Charlène Lechat et Julien Sergent, à la tête de la ferme Villette en direct à Longuefuye, peinent encore à comprendre ce qui s'est passé. Dans la nuit du dimanche 4 au lundi 5 janvier 2026, leur troupeau a été la cible d'une intrusion qui s'est soldée par le vol de 17 agneaux et la mort de six brebis. "On est dans le flou", résume Charlène, encore bouleversée.
"Certaines blessures ressemblent à des impacts de balles"
Le couple, qui habite non loin de la parcelle où se trouvaient les animaux, affirme n'avoir rien entendu durant la nuit. Aucun bruit suspect, aucun coup de feu.

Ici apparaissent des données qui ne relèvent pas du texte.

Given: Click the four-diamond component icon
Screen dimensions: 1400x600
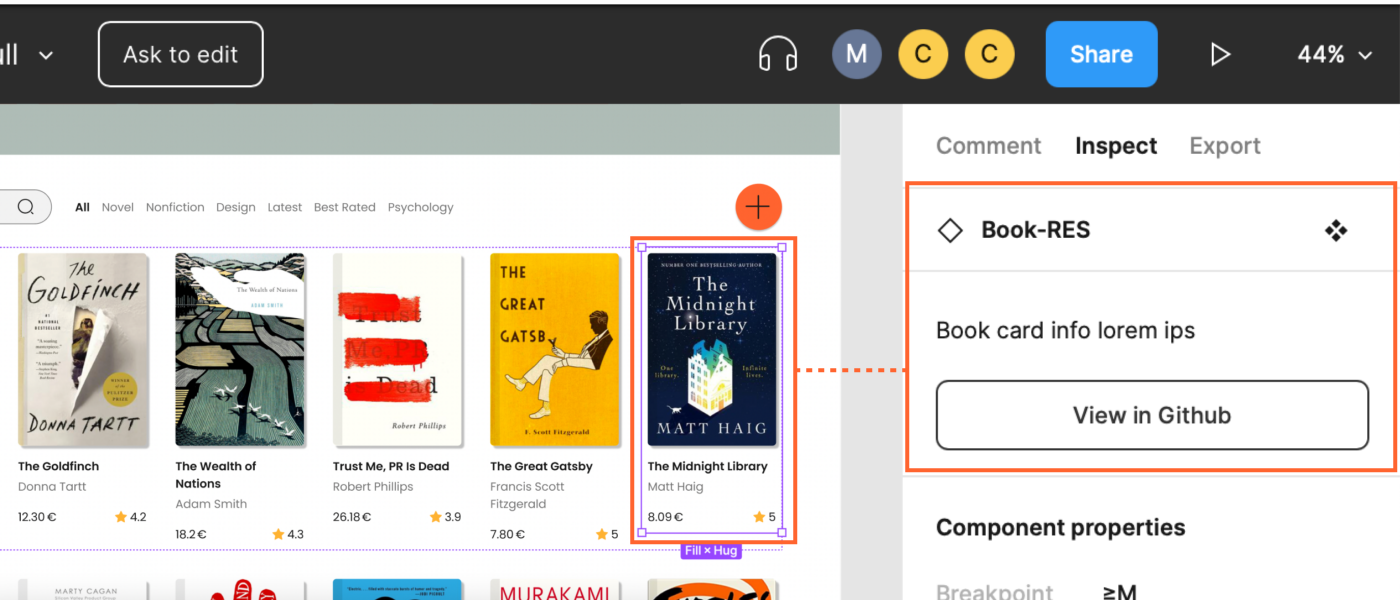Looking at the screenshot, I should pos(1336,231).
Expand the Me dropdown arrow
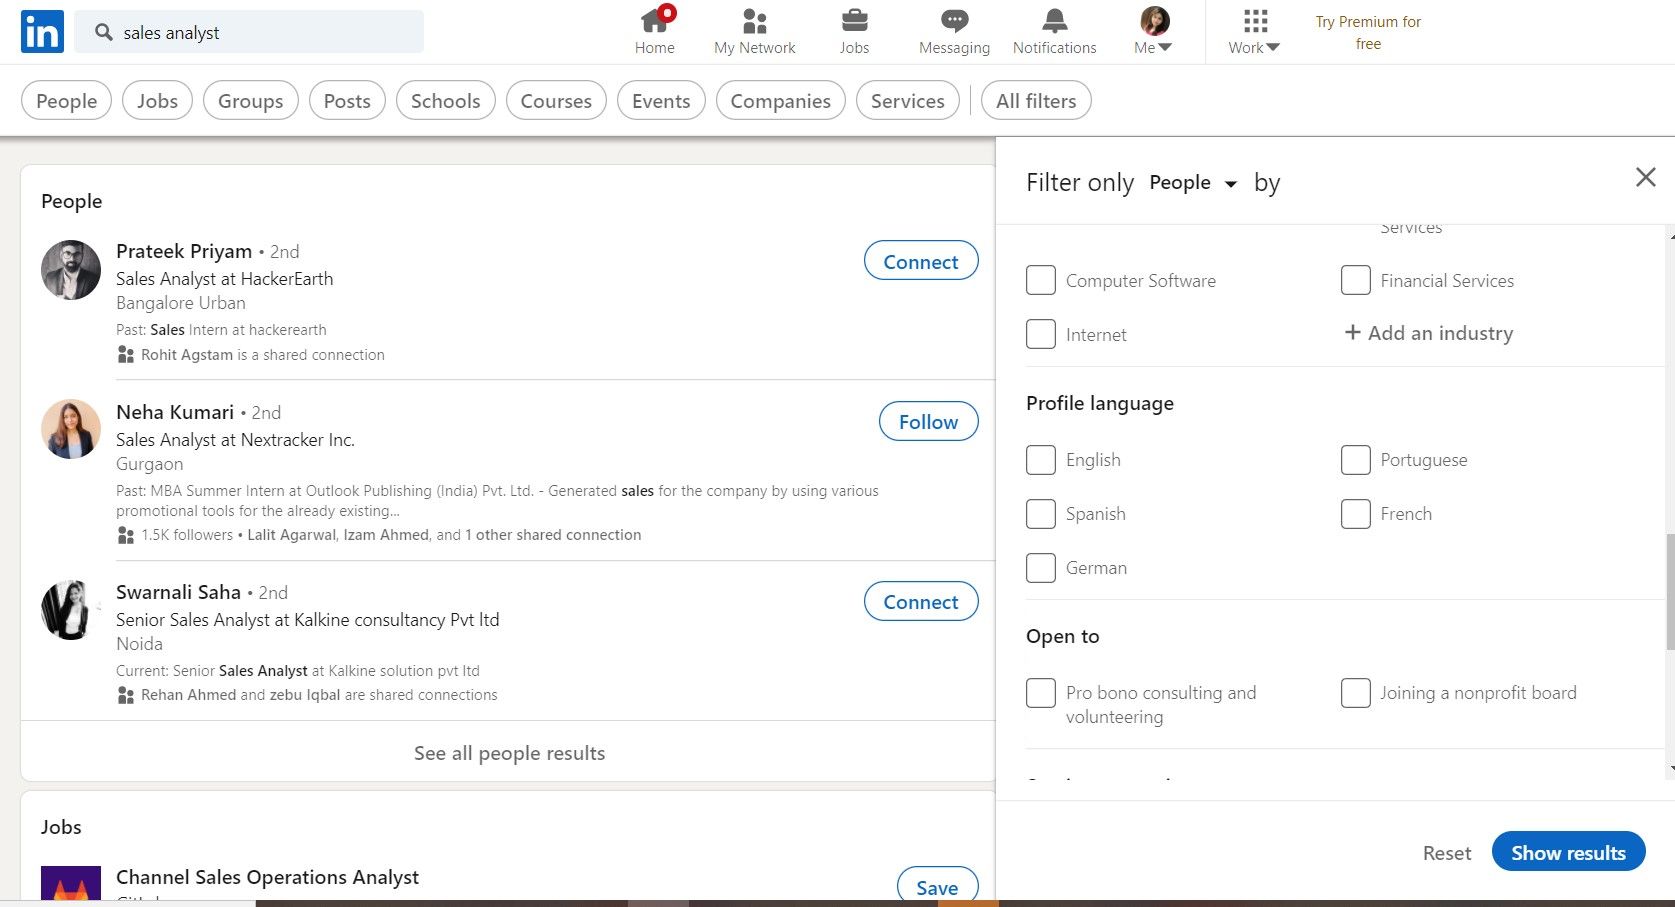This screenshot has width=1675, height=907. click(x=1166, y=47)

Ce n'est qu'au petit matin que la situation s'est révélée. "Julien s'est levé et a vu des animaux au sol de manière anormale", raconte l'éleveuse. Très vite, ils contactent leur vétérinaire afin d'évaluer l'ampleur des dégâts. L'examen des bêtes apporte des éléments troublants. "Selon le vétérinaire, certaines blessures ressemblent à des impacts de balles." Une douille de cartouche a également été retrouvée sur place. Des morsures ont aussi été constatées sur plusieurs brebis, laissant penser à des dommages collatéraux. "Ils n'étaient pas intéressés par les brebis. L'intention de départ était clairement le vol des agneaux", affirme Charlène.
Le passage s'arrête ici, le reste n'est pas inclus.